Она так серьезна, что минутами я теряю уверенность, - конечно, не в том, что убил жену, а в том, что мне удастся избавить эту несчастную от ее навязчивой идеи. Что ей, собственно, нужно от меня? Я, в свою очередь, вполне серьезно пытаюсь ее убедить, что мы никогда не состояли в браке, но она вскакивает с моей койки, мечется по камере, встряхивает рыжими волосами, останавливается у зарешеченного окошка, курит - узкие руки в карманах строгого костюма - и молчит, глядя на осенние каштаны. Я не вижу ее лица.
– Мадам, - говорю я и беру у нее сигарету, - вы приехали простить своего пропавшего мужа. Вы долгие годы ждали этого важного, даже торжественного часа и, конечно, перенесли тяжелый удар, убедившись, что я не тот, кого вы, повинуясь жажде всепрощения, хотели простить, не тот, кто вам нужен и кого вы ждали. Я не тот человек, мадам...

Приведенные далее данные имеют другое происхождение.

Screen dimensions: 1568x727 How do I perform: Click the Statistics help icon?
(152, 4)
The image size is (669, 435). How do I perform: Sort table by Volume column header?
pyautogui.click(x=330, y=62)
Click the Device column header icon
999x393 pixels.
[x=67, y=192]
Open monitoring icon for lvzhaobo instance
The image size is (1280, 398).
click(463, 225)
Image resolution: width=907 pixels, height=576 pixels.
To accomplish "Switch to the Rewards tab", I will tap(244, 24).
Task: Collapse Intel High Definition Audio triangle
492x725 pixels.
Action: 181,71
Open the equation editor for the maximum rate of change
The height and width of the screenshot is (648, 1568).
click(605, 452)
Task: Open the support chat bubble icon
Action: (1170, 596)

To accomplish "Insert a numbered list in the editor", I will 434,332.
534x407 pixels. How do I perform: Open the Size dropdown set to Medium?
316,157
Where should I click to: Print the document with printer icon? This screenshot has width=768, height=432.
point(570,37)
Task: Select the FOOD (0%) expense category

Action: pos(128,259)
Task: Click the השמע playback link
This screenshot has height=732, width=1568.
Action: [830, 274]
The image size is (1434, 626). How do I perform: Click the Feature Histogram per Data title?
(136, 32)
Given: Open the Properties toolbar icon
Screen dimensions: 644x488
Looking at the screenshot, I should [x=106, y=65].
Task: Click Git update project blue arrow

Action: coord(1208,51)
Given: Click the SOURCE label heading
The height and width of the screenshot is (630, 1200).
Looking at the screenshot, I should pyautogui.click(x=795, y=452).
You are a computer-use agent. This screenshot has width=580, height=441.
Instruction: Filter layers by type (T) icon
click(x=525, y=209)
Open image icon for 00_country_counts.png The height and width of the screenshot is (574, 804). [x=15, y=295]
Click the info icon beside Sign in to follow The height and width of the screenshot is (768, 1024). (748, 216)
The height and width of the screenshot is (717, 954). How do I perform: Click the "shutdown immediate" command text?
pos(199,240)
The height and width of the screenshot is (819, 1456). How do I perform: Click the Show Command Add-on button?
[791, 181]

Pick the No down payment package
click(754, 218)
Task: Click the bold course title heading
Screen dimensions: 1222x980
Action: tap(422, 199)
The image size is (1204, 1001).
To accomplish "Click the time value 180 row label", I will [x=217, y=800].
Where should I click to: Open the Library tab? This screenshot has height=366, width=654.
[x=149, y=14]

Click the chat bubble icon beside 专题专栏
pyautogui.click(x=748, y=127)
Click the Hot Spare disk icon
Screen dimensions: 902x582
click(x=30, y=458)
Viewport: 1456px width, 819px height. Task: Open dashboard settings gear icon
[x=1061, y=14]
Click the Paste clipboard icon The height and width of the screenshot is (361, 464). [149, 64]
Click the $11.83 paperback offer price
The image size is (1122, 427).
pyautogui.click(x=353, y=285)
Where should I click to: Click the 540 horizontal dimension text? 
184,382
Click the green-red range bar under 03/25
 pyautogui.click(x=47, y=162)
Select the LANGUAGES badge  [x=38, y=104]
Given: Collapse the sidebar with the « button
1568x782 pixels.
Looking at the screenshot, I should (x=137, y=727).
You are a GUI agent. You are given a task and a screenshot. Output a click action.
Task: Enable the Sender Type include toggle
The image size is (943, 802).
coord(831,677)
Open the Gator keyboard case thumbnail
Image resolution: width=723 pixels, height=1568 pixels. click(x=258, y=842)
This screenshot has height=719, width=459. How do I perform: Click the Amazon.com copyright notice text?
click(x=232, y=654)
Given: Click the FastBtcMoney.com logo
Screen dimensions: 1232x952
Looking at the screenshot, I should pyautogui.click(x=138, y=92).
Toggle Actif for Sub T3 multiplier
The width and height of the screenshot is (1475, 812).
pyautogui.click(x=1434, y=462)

В ответ она выпускает струйку дыма.
– Мне кажется, - говорю я и делаю то же самое, - все совершенно ясно, нам не о чем больше говорить.
– Что совершенно ясно?
– Что я не ваш пропавший муж.
– Как так?
– Она на меня не смотрит.
Я вижу только ее изящный затылок.
– Мадам, - все так же серьезно говорю я.
– Меня до глубины души трогает рассказ о вашем несчастном браке, но, не прогневайтесь, чем дольше я вас слушаю, тем меньше понимаю - что вам угодно от меня? От меня, убившего свою жену. А вы, мадам, слава богу, отлично перенесли свой несчастный брак, откровенно говоря, я не понимаю, что, собственно, вы хотите мне простить?
Молчание.
– Вы живете в Париже?
– спрашиваю я.
Она оборачивается; с ее растерянного лица как бы спала маска - оно сделалось красивее, живее, и мне начинает казаться, что встреча наша возможна, возможна на самом деле. Сейчас у бедной Юлики такое лицо, что хочется поцеловать ее в лоб, и я, наверно, должен был бы это сделать, не убоявшись, что она ложно истолкует мой поцелуй. Но мгновенье спустя ее лицо снова как бы замыкается и снова эта навязчива идея:
– Анатоль, что с тобой?
Я опять повторяю:
– Моя фамилия Уайт.
Она обращает против меня мое же оружие, делает вид, что это я одержим навязчивой идеей. Бросает горящую сигарету в окно (это здесь строго запрещено, как, впрочем, и многое другое) и подходит ко мне; она не обнимает меня, но уверена, что сейчас я обниму ее и, охваченный раскаяньем, буду молить о прощении... На момент я чувствую себя беззащитным, улыбаюсь, хотя мне ничуть не смешно. Если бы даже я был гномом, минотавром, черт знает кем, это бы ничего не изменило, ровно ничего, она просто не может воспринять меня по-иному. Я ее пропавший Штиллер, и баста!